金魚鉢

 くそっ。
 部屋に戻ると、俺はケーキを床に投げ付けた。

 べちゃっとケーキの潰れる音がして、俺は余計に不愉快になった。

 優ちゃん……。
 そう、全てはあいつが原因だ。

 べたべたべたべたべたべたべたべたべたべたべたべたべたべた。

 俺の琴葉に触りやがって。
 終いには、琴葉の部屋に入るだと?

 反吐が出そうだ。

「可憐で可愛い俺の琴葉なのに」

 琴葉が俺を追っかけて来てねぇってのも腹立たしい。

 どうせあいつが何とか言って、引き留めたんだろうな。

 それじゃあ、まぁ仕方がない。

 先に喧嘩を売ってきたのは優ちゃんの方だ。

 俺はベッドの枕元に置いていた黒の髪ゴムを手にして、一階に降りていった。

 少しだけ時間を空けるために、床を綺麗に掃除してからな。

 躊躇うことなく、リビングに通じる扉を開けると、琴葉が一番に俺の胸に飛び込んできた。

 その奥では何やら優ちゃんが俺を敵視している。

「お兄!」

 そう言って、俺の胸に頬を摺り寄せてくる琴葉の頭を撫ぜながら、俺は髪ゴムを取り出した。

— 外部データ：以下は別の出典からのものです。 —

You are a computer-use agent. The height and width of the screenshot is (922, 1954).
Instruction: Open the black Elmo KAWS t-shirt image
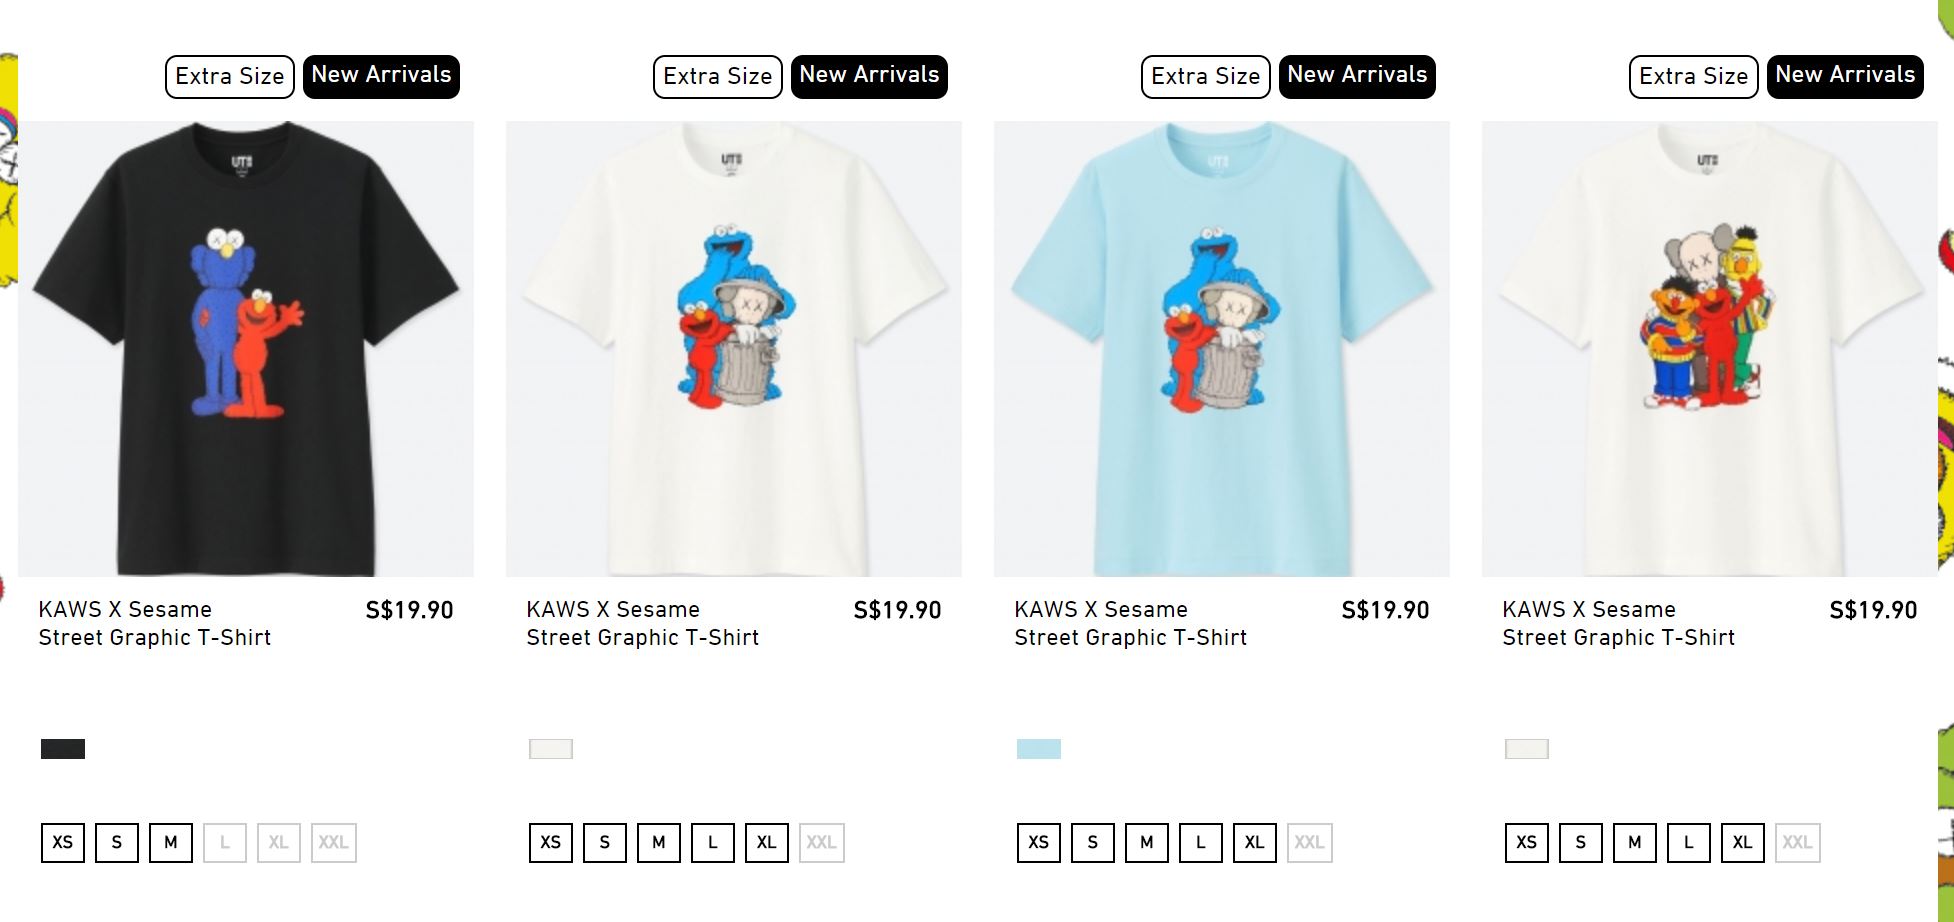pyautogui.click(x=246, y=348)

「ほら、この前の夜の時に忘れてったやつ。琴葉、家の中で髪結ぶだろ? ないと困るんじゃないか」

「あ、本当だ! ありがとう。どこにあったの?」

「ん? あぁ、枕元に転がってた。あの夜、髪ゴム取らずに寝てたからだろ?」

「え、だってあの時はお兄が!!」

 そう言って、顔を赤らめる琴葉が死ぬほど可愛い。

 全く、そんな顔してるから変な奴に付き纏われるんだよ。

 俺はそんな可愛い妹を守る為、琴葉を自分の胸に閉じ込めて、ついでにとばかりに優ちゃんに向かって笑ってやった。

 なかなか悔しそうな顔、してるじゃねぇか。

「ちょ、お兄!?」

 焦る琴葉にも、かなりそそられるな。

「琴葉、髪結んでやる」

 俺はそう言って、琴葉と向き合ったまま髪に触れる。

 ちょっと照れくさそうな琴葉と満更でもない俺。

 完全に二人の世界になったところで、顔を上げてみると。

 あーあーあー。
 ご自慢のイケメンフェイスが崩れ去っていること。

 そこには、親の仇でも相手にしているかのような血走った目で俺を睨み付けている優ちゃんがいた。